According to McKinsey & Company research, e-commerce membership sites have grown more than 100% annually during the past five years.
An estimated 15% of consumers have signed up to one or more subscription services for everything from beer and wine, child and baby items, contact lenses, cosmetics, feminine products, meal kits, pet food, razors, underwear, women’s and men’s apparel, video games, and vitamins.
The result is an estimated $2.6 billion in e-commerce subscription sales in 2016 from just $57 million in 2011 with more growth on the horizon.
CPG and other retailers testing the concept
Consumer packaged goods manufacturers and multinational brands such as P&G (Gillette on Demand), Sephora (Play!), and Walmart (Beauty Box) have launched their own programs.
Unilever paid $1 billion to acquire Dollar Shave Club in 2016 and grocery chain Albertsons paid $200 million-plus for meal-kit company Plated showing that brands and companies are interested in the potential for subscription services.

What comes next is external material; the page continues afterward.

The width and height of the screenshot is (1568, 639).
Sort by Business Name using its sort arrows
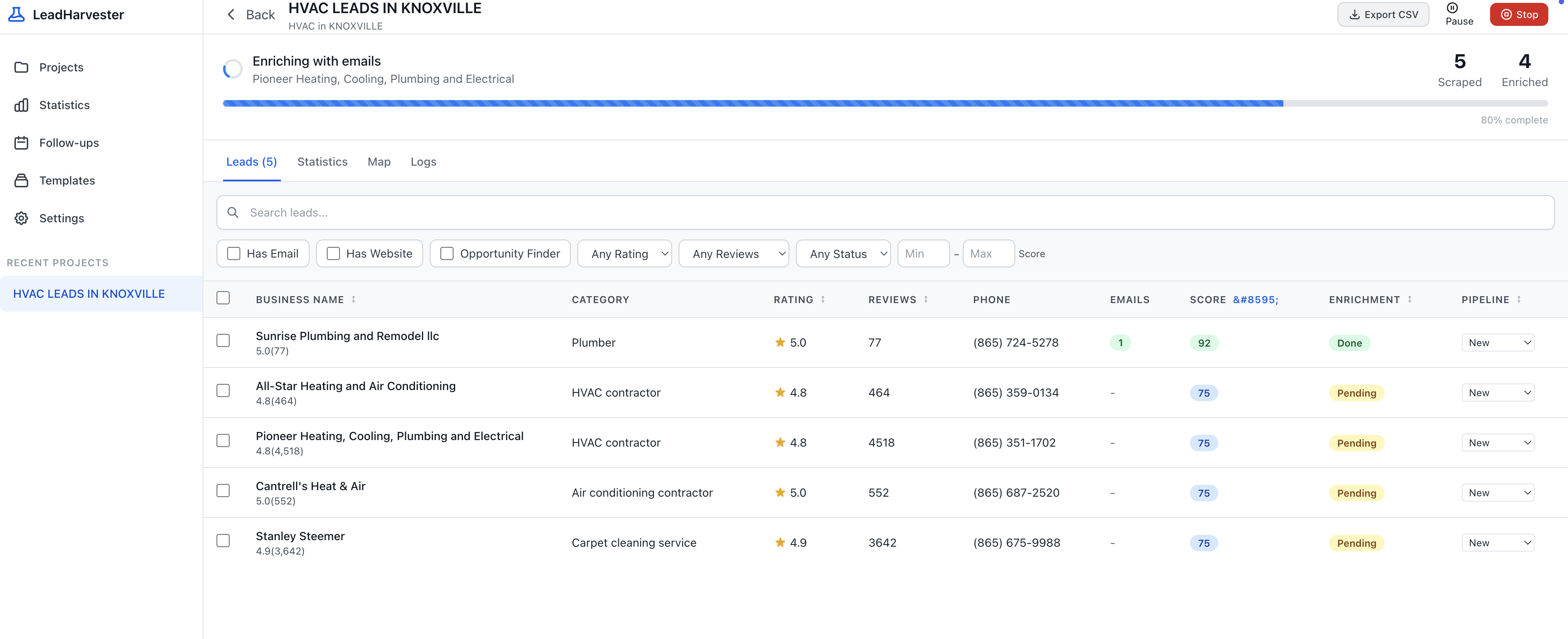353,299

Who’s subscribing to what?
Of the 15% of consumers who subscribe to services and products online, 46% are receiving streaming media services from companies like Netflix, Hulu, and Spotify. 4% receive box subscriptions and 51% do not subscribe to any service according to McKinsey.

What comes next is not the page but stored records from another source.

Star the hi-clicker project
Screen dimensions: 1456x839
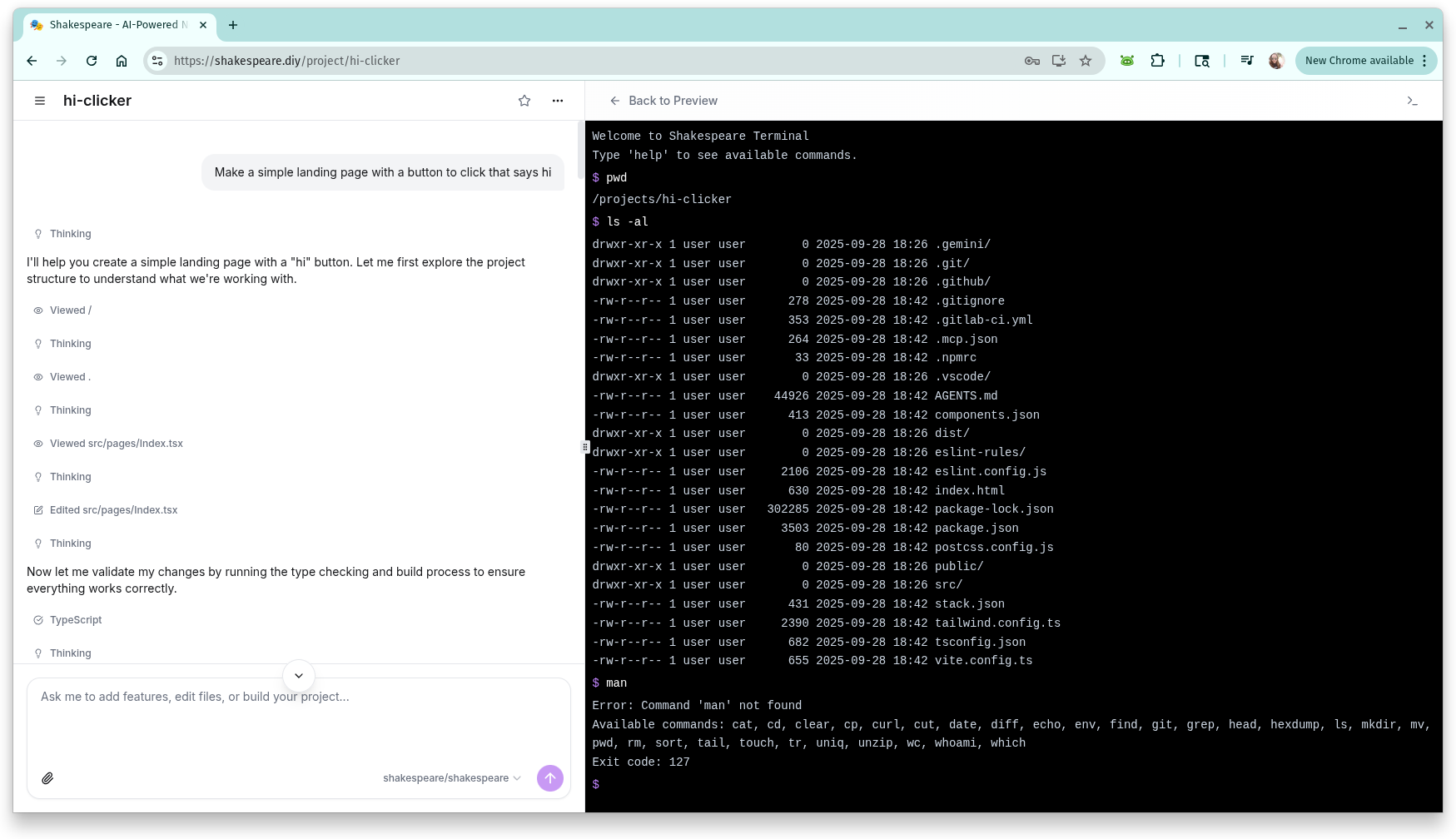click(x=524, y=100)
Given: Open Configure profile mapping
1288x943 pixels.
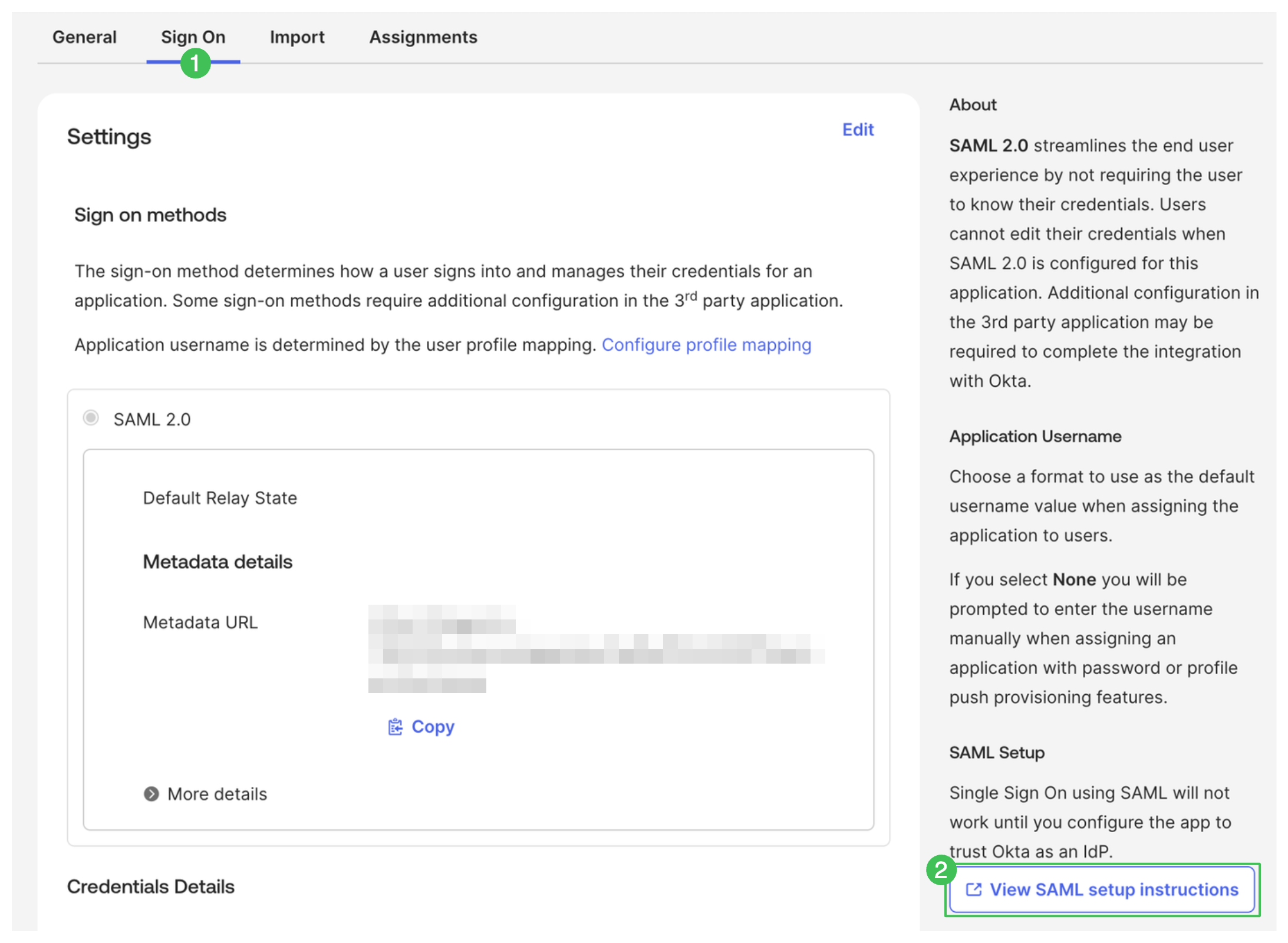Looking at the screenshot, I should tap(707, 344).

While the median number of subscriptions is two, nearly 35% have three subscriptions or more. 42% of males are likely to have three or more subscriptions compared with 28% of females.
3 types of subscriptions
McKinsey identifies three basic types of subscriptions:
- replenishment: automatic replacement of commodity items like razor blades or diapers from Amazon Subscribe & Save, Dollar Shave and Ritual (55% of subscribers)
- curation: new items or highly personalized experiences in categories such as apparel, beauty, and food offered by Blue Apron, Birchbox, and Stitch Fix (32%)
- access: low price or member-only perks mostly in apparel and food from JustFab, Nature Box, and Thrive Market (13%).
What appeals about subscriptions?
When it comes to the reasons for signing up for “replenishment” subscriptions, consumers pointed to savings (24%), recommendation (20%) or trying something new (18%).
“Curation” subscribers said they valued trying something new (25%), recommendation (24%) or savings (19%).
“Access” subscribers signed up for recommendations (25%), trying something new (24%) or savings (23%).
E-commerce subscribers tend to be younger urbanites with money:
“Compared with the general US population, they are more likely to be 25 to 44 years old, to have incomes from $50,000 to $100,000, and to live in urban environments in the Northeastern United States. These subscriptions particularly appeal to women, who account for 60% of them.”
McKinsey says consumers are not after great subscriptions. They’re after great experiences.
“If anything, the requirement to sign up for a recurring one dampens demand and makes it harder to acquire customers. Rather, they want a great end-to-end experience and are willing to subscribe only where automated purchasing gives them tangible benefits, such as lower costs or increased personalization,” the report says.
Generating subscribers is hard work
Acquiring and retaining subscription customers is hard work. Only 53% know about any of the top services.
Conversion is weak with only 55% of those who consider the service actually subscribe. “Replenishment services have a higher conversion rate than curation or access services (65%, 52%, and 51%, respectively).”
The biggest problem for subscription service providers is churn with nearly 40% of consumers unsubscribing at some point. This means acquisition costs are high, scale is difficult and retention a big challenge.
More than one-third of consumers unsubscribe within the first three months and more than half are gone within six months.
Who is successful?
According to the report, companies with the highest retention rate included Amazon Subscribe & Save, Dollar Shave Club, Ipsy, JustFab, and Loot Crate.
McKinsey says the market for e-commerce subscriptions is growing but companies entering the market must offer “a convenient, personalized, and often lower-cost way to buy what they want and need. Companies in the space must develop great experiences (as opposed to great subscriptions) to avoid high churn rates and to accelerate both growth and profitability.”
All in all, subscription services can generate strong new revenue, engagement, and loyal customers but be prepared for hard work ahead.